*** Opening of Supplied passage ***

Primark at Fort Kinnaird

Although Bason says it is “too early” to determine whether Primark, which has made zero sales in the UK this quarter, will pay rent later this month, he believes the coronavirus pandemic has accentuated the “inflexibility” of the retail property market.

“We have on the high street, even before Covid-19, an evolving landscape. You think: how can you have long-term leases that you can’t get out of and upward only reviews? I think [the current situation] will bring not a crisis but a realisation it needs to change,” he says.

Poundland’s Wall concurs: “There has to be a change. There needs to be an understanding that rental values, the value of our high streets, are not what they were. They have contracted and been under-invested in and are not what they were five to 10 years ago. Whether this crisis accelerates that I’m not quite sure yet but it will take a very long time for the impact on value to flow through to our landlords.”

A property crash?

Withholding rent will leave some struggling landlords in a very precarious position.

Wall says: “They are in a really awkward position and have no real recourse. They have got to keep their centres open and the world turns with money. If you cut the tap off, I don’t know how you continue to manage your estate with no income coming in.”

Some landlords are already close to the brink. The most high-profile of which is Intu, which said last month it would ask lenders for a debt standstill while it recovers from the impact of the pandemic – a process it says could take until the end of next year. For businesses like this, the future will lie in the hands of the banks.

Poundland Stoke fascia

Poundland negotiated a new rent relationship with its landlords

De Mello anticipates that some independent landlords will be pushed over the edge with another quarter of non-payment.

*** Close of Supplied passage ***
*** Opening of Dataset entries ***

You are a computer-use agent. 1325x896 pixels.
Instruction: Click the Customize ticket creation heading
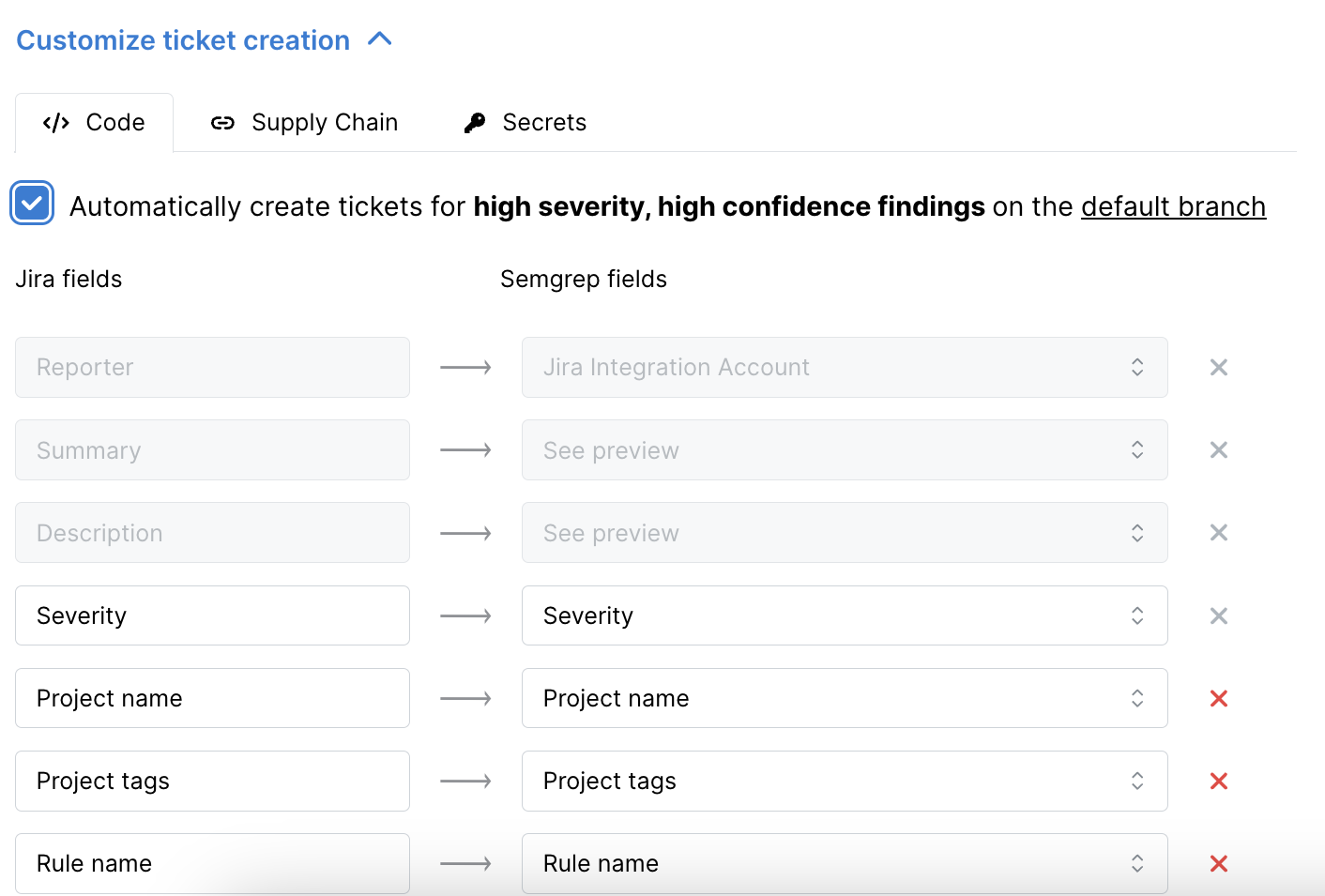point(183,39)
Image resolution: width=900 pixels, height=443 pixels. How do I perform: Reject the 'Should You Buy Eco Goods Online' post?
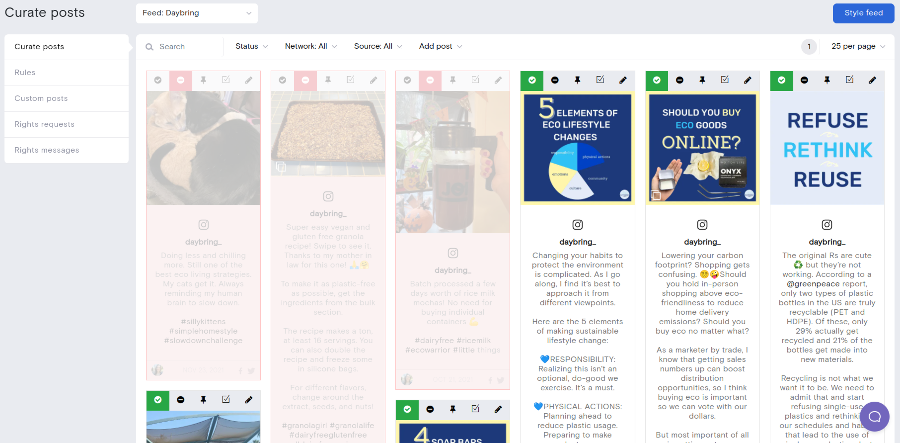click(x=679, y=80)
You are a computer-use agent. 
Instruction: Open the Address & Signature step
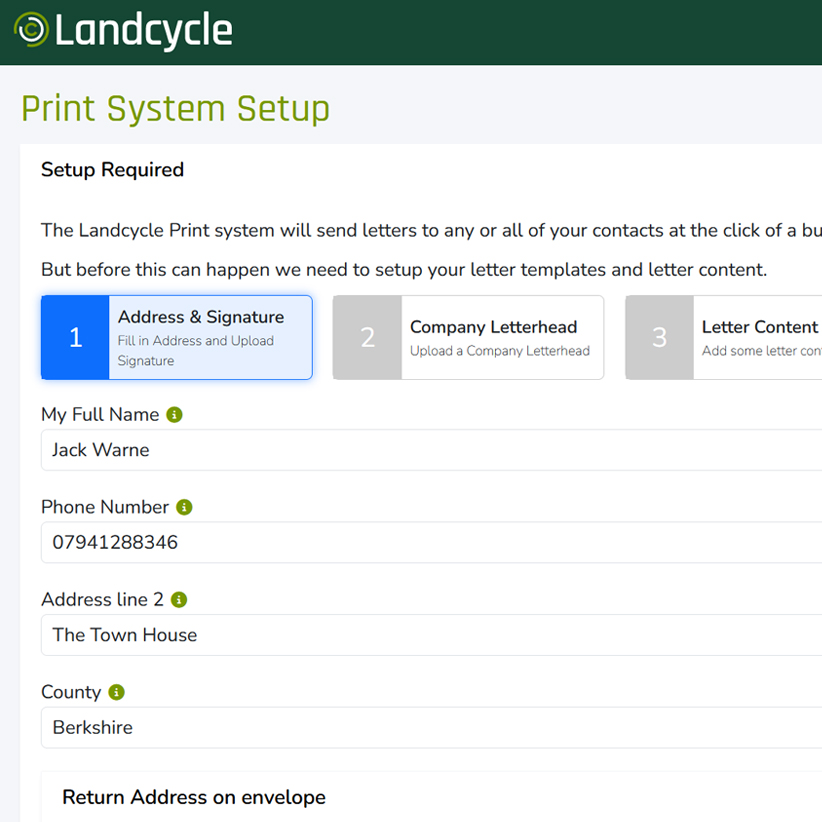pos(177,337)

*** Close of Dataset entries ***

* What to do:
Could you print the passage on retail rents word for word, starting with "Primark at Fort" and going on through "retail property market."? You don't need the entries for any of this.

* Task solution:
Primark at Fort Kinnaird

Although Bason says it is “too early” to determine whether Primark, which has made zero sales in the UK this quarter, will pay rent later this month, he believes the coronavirus pandemic has accentuated the “inflexibility” of the retail property market.